◆ **ARTICLE**:
Each of these buckets is critical to the development of the Metaverse. In many cases, we have a good sense of how each one needs to develop, or at least where there’s a critical threshold (say, VR resolution and frame rates, or network latency). But recent history warns us not to be dogmatic about any specific path to, or idealized vision of, a fully functioning Metaverse. The internet was once envisioned as the ‘Information Superhighway’ and ‘World Wide Web’. Neither of these descriptions were particularly helpful in planning for 2010 or 2020, least of all in understanding how the world and almost every industry would be transformed by the internet.
Very extensive, and I can’t say I follow even half of it, but it all sounds very exciting. It’s nice to see Second Life getting a mention as a “proto-metaverse”, but I wish it was more involved.
Second Life 2021 review, documentary from inside the social metaverse – YouTube Second Life is an open world 3D social virtual world, the precursor of the virtual reality or VR platforms we see today. But is it really on its way out of the Metaverse game as some believe? Or does it hold the keys to realizing the Metaverse as it is envisioned by many futurists and sci-fi authors? This short film seeks to answer those questions.
Hopefully this next social internet will result in a more positive future than the one envisaged in Keiichi Matsuda’s video, Hyper-reality, that I shared some time back.
Anyway, to round all this off, here are a couple of links from Dezeen on what real estate in this new digital universe might look like.
Artist Krista Kim sells “first NFT digital house in the world” for over $500,000 – Dezeen Kim designed the home in 2020 to be a space that embodied her philosophy of meditative design and worked with an architect to render the house using Unreal Engine, software that is commonly used to create video games. She describes the house, which overlooks a moody mountain range and features an open-plan design and floor to ceiling glass walls, as a “light sculpture”.
Tim’s in the news again, in another ridiculous NTF story.

◆ **COLLECTED DATA**:
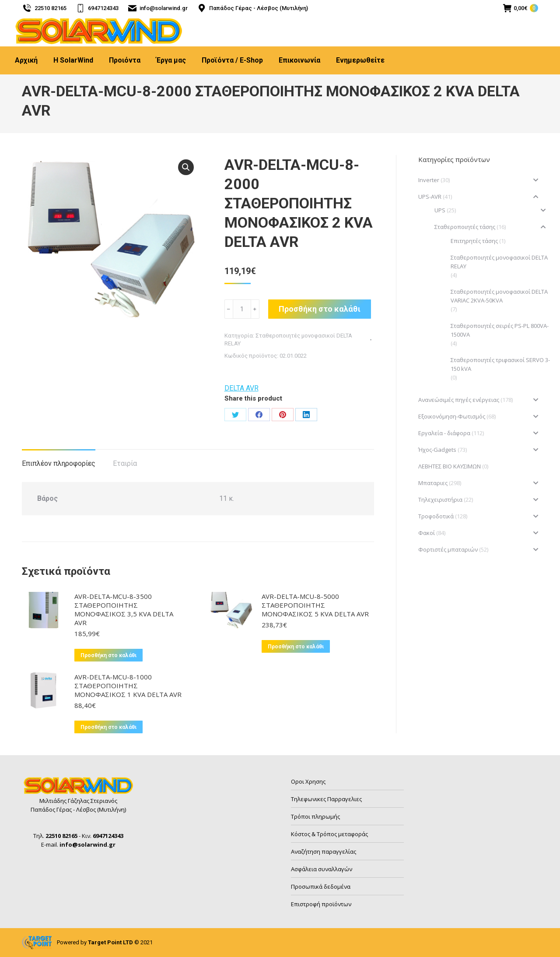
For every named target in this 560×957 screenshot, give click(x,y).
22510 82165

◆ **TASK REQUIREMENTS**: Continue the Metaverse blog post from its final line about Tim and the NFT story, writing in the same casual voice.

◆ **ANSWER TO THE EXERCISE**:
Tim Berners-Lee’s NFT of world wide web source code sold for $5.4m – The Guardian The NFT sold on Wednesday was created by the English scientist Berners-Lee in 2021 and represents ownership of various digital items from when he invented the world wide web in 1989. The sale effectively comprises a blockchain-based record of ownership of files containing the original source code for the world wide web. The final price was $5,434,500 and half of the bidders were new to Sotheby’s.
A tidy sum.
Tim Berners-Lee defends auction of NFT representing web’s source code – The Guardian “This is totally aligned with the values of the web,” Berners-Lee told the Guardian. “The questions I’ve got, they said: ‘Oh, that doesn’t sound like the free and open web.’ Well, wait a minute, the web is just as free and just as open as it always was. The core codes and protocols on the web are royalty free, just as they always have been. I’m not selling the web – you won’t have to start paying money to follow links. “I’m not even selling the source code. I’m selling a picture that I made, with a Python programme that I wrote myself, of what the source code would look like if it was stuck on the wall and signed by me.
That ‘not selling the source code’ doesn’t quite square with how this was being reported earlier, but whatever.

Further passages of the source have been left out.